PS: I am a student of Data Science, I was wondering the impact of correlation on categorical data.
Let say I have 2 features such as Ticket Class with 1,2,3 (class 3 is lower than class 1) as a category and Seat Numbers as A,B,C,D,E,F & N (where N represents missing data) another category.
It looks like this :
Tclass Seat
1 A
2 C
3 E
2 D
3 N
1 A
1 N
Steps I perform is :
- I one hot encode the seat no
- Then I check the correlation of resultant data frame by using df.corr()

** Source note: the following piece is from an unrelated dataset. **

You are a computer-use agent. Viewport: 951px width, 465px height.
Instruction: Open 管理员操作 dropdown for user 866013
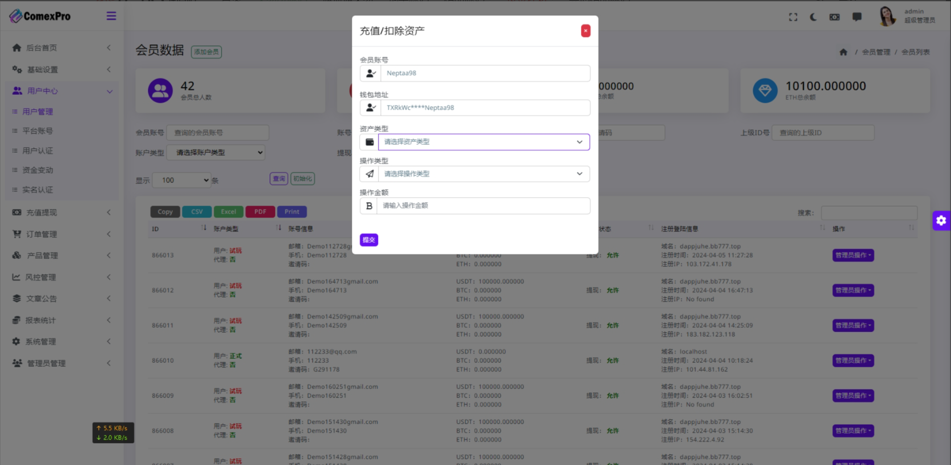click(x=853, y=255)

The result of Correlation is :
Tclass 1.000000
Seat_N 0.713857
Seat_F 0.013122
Seat_C -0.042750
Seat_A -0.202143
Seat_E -0.225649
Seat_D -0.265341
Seat_B -0.353414
My questions are :
In this case the conclusion drawn is that missing data (N) is highly correlated to lower class. WHY was this conclusion made from the correlation data?
Conclusion made was Seat_B related to higher class while seat_N related to lower class tickets. Is this the answer : Since, Seat_N have a +ve correlation it should mean it yields higher value of Tclass, which is numeric value of 3. In other terms Lower class
If we correlate categorical data, how can we get -ve results? (can someone share some reading material on this?)
How to interpret the result of correlation of one categorical data on another categorical data? (this question leads on question 2)
Would it be possible for me to perform correlation if the Tclass was non-numerical/label encoded ?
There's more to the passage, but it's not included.